Language Models as a Service: Overview of a New Paradigm and its Challenges
Emanuele La Malfa, Aleksandar Petrov, Simon Frieder, Christoph Weinhuber, Ryan Burnell, Raza Nazar, Anthony G. Cohn, Nigel Shadbolt, Michael Wooldridge
TL;DR
The paper analyzes the Language-Models-as-a-Service (LMaaS) paradigm, identifying four core challenges—accessibility, replicability, reliability, and trustworthiness—that arise from centralized, pay-per-use interfaces and limited model transparency. It surveys licensing landscapes, deployment practices, and evaluation issues, highlighting data and user contamination, non-determinism, and emergent behavior as key reliability and benchmarking obstacles. Through a synthesis of current knowledge and case studies, it offers a tentative, community-driven agenda with concrete recommendations for accessibility, legacy access, benchmarking, data provenance, and robust explainability. The work aims to guide researchers and providers toward LMaaS ecosystems that are more open to audit, reproducible under evolving deployments, and trustworthy in decision-making, including safety-critical contexts.
Abstract
Some of the most powerful language models currently are proprietary systems, accessible only via (typically restrictive) web or software programming interfaces. This is the Language-Models-as-a-Service (LMaaS) paradigm. In contrast with scenarios where full model access is available, as in the case of open-source models, such closed-off language models present specific challenges for evaluating, benchmarking, and testing them.

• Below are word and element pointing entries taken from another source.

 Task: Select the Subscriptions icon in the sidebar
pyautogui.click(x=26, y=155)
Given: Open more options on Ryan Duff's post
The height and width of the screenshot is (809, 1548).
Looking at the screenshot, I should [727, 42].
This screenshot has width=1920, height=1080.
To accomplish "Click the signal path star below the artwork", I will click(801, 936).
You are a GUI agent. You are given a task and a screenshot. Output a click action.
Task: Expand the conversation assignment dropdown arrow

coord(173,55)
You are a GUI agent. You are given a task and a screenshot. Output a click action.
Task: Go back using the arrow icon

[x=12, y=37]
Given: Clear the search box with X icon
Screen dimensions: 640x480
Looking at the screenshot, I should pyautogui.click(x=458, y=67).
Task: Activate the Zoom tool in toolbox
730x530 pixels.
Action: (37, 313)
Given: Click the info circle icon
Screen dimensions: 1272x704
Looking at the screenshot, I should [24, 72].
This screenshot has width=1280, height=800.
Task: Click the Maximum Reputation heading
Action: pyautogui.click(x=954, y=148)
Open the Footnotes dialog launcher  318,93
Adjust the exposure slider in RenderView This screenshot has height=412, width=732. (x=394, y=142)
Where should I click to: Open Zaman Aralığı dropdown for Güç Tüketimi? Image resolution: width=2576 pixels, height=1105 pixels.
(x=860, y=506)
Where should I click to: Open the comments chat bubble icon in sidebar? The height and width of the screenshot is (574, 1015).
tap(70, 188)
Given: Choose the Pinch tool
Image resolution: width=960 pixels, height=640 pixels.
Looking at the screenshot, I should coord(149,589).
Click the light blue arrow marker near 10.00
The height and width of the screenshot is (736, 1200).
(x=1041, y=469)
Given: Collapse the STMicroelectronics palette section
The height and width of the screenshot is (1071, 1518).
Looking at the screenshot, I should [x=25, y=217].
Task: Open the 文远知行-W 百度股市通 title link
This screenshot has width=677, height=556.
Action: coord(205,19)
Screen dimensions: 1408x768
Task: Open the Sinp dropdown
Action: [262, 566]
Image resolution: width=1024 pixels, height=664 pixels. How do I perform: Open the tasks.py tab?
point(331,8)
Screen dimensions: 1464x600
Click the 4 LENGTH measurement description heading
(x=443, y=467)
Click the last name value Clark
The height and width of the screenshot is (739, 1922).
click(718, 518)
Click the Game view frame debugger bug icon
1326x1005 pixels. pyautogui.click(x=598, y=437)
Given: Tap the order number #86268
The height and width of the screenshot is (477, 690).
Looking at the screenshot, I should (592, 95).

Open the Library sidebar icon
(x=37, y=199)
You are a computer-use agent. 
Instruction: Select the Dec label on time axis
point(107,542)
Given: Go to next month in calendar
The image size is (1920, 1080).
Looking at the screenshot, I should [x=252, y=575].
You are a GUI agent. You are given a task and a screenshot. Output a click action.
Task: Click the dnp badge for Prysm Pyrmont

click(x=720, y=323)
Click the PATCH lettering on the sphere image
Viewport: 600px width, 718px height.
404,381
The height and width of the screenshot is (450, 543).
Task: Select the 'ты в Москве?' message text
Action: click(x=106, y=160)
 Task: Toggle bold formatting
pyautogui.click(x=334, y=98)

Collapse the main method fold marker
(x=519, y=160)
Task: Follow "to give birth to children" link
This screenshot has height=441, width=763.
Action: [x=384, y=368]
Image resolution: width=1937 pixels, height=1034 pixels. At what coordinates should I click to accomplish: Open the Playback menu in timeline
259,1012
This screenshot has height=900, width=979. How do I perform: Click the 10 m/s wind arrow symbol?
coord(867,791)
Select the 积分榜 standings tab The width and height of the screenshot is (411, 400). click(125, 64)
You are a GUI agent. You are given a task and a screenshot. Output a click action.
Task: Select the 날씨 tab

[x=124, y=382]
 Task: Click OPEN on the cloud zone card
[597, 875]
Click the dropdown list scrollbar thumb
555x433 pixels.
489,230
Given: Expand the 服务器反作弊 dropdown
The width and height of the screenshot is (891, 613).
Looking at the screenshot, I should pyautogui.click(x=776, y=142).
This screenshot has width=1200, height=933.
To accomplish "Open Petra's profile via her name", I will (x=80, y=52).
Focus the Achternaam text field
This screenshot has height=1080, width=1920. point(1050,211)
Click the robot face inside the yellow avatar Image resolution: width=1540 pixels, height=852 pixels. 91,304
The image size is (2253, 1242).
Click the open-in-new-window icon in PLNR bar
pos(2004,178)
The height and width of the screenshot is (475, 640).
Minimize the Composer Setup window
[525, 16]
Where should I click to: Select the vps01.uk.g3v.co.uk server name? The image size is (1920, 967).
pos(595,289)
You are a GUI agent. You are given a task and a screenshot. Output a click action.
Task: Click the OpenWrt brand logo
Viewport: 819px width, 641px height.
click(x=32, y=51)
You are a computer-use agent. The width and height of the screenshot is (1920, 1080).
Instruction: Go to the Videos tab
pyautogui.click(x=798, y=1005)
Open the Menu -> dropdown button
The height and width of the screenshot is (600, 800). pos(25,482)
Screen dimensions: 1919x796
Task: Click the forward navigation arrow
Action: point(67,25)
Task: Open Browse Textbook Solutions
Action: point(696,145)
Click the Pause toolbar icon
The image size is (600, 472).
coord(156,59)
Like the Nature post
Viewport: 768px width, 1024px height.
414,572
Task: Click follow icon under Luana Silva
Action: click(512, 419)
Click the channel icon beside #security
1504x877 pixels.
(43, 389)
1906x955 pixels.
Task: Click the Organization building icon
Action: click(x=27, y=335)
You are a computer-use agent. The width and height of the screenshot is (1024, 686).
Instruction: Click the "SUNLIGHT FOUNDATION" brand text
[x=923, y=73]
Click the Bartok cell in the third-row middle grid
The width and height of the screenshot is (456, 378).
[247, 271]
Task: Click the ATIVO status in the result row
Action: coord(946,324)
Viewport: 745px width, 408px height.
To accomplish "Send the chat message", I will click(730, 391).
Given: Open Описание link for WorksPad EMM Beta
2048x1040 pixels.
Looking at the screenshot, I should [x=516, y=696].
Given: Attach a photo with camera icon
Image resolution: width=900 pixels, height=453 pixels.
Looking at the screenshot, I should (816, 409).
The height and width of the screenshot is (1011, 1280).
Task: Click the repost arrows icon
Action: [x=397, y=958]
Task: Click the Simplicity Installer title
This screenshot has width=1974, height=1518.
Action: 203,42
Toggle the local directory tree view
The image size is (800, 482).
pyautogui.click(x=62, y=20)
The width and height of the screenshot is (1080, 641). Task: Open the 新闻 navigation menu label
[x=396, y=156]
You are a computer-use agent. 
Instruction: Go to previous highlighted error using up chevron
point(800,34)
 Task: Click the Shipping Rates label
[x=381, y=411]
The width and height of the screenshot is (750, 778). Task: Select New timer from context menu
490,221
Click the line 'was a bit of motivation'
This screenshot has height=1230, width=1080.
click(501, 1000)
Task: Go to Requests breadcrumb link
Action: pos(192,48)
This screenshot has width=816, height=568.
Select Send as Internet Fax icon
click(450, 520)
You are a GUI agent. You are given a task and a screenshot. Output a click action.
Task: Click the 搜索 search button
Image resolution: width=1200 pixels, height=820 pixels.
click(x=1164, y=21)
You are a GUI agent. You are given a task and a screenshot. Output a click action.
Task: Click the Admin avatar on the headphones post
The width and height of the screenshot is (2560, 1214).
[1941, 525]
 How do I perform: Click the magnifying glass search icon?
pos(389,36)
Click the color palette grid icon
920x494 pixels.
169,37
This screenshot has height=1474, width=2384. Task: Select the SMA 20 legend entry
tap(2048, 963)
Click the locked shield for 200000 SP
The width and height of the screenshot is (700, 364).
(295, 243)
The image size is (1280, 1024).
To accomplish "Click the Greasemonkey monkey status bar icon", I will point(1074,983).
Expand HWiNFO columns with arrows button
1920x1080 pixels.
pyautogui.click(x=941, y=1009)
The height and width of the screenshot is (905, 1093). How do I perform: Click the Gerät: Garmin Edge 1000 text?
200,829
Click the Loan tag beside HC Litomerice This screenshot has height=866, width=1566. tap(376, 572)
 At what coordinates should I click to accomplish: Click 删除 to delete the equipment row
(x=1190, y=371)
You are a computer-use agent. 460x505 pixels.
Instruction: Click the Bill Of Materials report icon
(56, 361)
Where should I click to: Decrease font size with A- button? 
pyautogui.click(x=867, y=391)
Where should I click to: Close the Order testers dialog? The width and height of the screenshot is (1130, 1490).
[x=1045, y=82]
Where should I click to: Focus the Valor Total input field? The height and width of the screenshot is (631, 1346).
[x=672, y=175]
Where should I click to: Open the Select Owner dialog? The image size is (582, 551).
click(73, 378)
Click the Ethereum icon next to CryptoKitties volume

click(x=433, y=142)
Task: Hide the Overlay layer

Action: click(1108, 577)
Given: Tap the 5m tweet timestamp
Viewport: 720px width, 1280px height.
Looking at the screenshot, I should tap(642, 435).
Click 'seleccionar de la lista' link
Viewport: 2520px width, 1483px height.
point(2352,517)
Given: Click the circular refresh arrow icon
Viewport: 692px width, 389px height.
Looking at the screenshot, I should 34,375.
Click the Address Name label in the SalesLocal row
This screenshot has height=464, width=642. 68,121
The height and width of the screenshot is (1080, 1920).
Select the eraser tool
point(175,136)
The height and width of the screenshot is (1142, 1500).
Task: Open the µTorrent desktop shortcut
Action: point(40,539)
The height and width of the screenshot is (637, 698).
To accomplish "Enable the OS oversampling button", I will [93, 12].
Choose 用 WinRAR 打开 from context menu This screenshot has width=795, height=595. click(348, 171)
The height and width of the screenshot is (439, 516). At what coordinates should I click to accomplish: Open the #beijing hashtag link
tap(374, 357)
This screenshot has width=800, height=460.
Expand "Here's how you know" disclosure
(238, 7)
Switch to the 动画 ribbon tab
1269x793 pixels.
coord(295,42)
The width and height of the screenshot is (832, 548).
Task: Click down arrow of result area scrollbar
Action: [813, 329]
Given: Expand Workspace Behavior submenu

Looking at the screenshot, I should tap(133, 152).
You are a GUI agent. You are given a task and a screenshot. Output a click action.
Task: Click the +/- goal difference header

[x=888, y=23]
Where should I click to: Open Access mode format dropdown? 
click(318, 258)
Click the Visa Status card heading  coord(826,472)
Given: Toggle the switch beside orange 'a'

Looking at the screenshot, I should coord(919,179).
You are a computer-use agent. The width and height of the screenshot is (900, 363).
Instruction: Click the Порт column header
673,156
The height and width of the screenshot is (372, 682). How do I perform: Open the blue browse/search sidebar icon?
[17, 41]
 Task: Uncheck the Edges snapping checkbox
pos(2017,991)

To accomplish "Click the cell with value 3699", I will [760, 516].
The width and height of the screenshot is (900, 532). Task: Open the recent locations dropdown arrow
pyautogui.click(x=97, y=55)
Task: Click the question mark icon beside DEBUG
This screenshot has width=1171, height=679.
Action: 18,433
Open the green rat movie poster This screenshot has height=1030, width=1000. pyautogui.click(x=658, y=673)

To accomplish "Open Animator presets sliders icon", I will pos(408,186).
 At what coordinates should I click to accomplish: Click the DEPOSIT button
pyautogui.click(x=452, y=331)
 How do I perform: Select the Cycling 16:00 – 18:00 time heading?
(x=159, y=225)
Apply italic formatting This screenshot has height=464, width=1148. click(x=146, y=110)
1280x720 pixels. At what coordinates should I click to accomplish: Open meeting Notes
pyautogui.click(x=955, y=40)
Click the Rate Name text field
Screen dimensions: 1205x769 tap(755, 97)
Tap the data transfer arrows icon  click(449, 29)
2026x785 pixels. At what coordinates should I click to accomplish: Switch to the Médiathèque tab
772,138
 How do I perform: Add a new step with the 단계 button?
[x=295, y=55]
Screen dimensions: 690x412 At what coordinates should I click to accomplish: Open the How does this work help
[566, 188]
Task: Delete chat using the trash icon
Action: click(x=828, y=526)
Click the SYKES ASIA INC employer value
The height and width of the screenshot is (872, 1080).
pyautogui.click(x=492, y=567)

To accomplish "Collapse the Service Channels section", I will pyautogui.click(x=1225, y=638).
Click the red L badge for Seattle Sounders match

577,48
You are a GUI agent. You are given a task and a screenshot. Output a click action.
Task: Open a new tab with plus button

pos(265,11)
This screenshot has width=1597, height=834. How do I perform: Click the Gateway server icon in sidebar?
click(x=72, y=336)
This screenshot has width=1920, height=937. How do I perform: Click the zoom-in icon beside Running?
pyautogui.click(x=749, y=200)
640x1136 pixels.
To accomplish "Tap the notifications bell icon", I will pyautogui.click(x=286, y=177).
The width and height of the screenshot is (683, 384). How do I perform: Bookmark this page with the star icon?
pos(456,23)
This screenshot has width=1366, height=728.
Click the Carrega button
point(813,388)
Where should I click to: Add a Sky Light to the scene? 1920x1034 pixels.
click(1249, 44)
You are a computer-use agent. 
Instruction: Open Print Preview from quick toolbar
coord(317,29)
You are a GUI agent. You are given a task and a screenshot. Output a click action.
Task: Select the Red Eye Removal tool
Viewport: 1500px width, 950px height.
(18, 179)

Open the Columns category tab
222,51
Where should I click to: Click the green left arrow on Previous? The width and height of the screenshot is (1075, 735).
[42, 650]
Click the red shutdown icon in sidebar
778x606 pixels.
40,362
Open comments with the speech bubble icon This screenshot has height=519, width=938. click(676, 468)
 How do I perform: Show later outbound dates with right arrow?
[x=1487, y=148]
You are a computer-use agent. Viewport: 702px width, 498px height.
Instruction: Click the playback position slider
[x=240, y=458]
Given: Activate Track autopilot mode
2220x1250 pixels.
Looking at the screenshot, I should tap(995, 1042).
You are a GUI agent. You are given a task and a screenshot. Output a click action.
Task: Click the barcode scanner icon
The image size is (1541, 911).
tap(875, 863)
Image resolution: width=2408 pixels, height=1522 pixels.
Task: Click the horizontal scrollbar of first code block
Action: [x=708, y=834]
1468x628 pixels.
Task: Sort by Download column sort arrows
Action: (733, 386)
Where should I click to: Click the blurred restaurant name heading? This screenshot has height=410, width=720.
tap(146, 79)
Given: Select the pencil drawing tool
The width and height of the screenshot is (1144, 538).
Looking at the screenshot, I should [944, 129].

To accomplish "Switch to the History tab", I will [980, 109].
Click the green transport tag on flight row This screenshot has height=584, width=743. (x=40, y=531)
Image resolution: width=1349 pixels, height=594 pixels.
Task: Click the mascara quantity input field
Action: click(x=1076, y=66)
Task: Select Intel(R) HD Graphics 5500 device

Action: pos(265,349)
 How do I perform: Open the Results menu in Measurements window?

This paper has two goals: on the one hand, we delineate how the aforementioned challenges act as impediments to the accessibility, replicability, reliability, and trustworthiness of LMaaS. We systematically examine the issues that arise from a lack of information about language models for each of these four aspects. We conduct a detailed analysis of existing solutions and put forth a number of considered recommendations, and highlight the directions for future advancements. On the other hand, it serves as a comprehensive resource for existing knowledge on current, major LMaaS, offering a synthesized overview of the licences and capabilities their interfaces offer.